**Data in this exercise**
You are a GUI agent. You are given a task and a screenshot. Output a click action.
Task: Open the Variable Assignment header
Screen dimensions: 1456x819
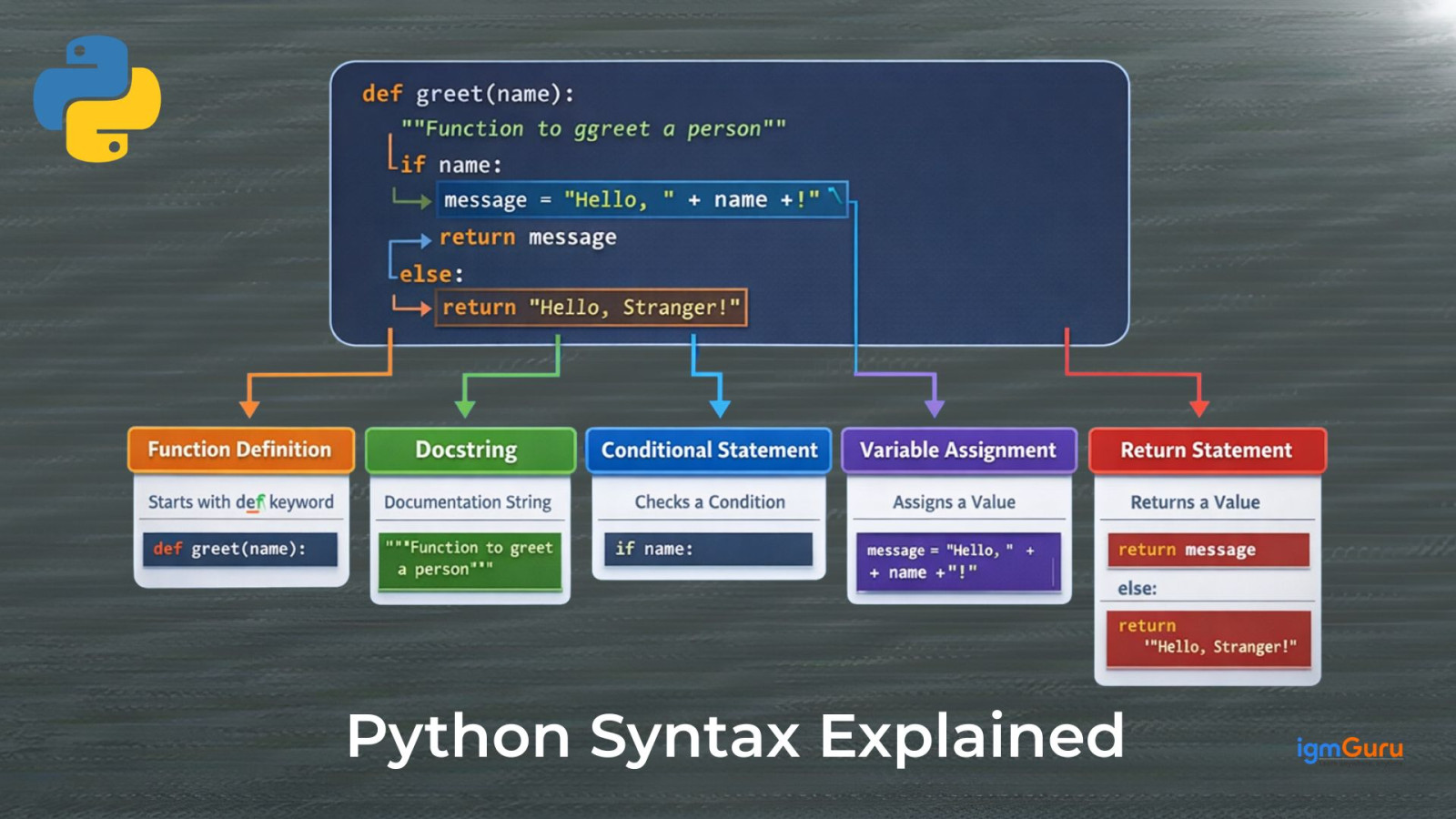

* * *

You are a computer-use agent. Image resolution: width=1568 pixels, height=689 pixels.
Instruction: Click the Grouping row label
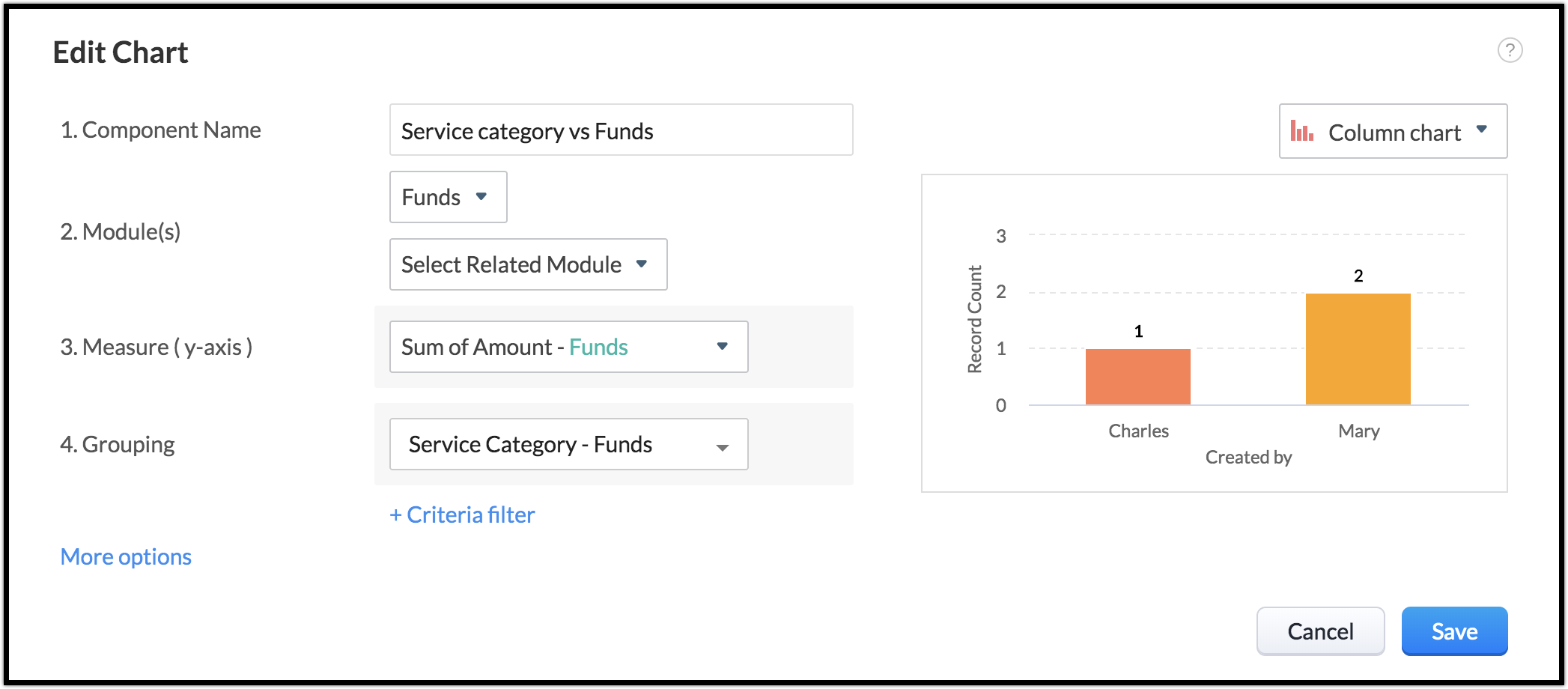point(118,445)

==

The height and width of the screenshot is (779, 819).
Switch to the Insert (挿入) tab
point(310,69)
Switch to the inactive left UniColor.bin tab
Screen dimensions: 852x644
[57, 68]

**Task statement**
Everything from the line containing "Task: Open the Variable Assignment header" through the line containing "Screen dimensions: 1456x819" in the material above should be retyped exactly, both ends included, and nothing more.

**Written answer**
Task: Open the Variable Assignment header
Screen dimensions: 1456x819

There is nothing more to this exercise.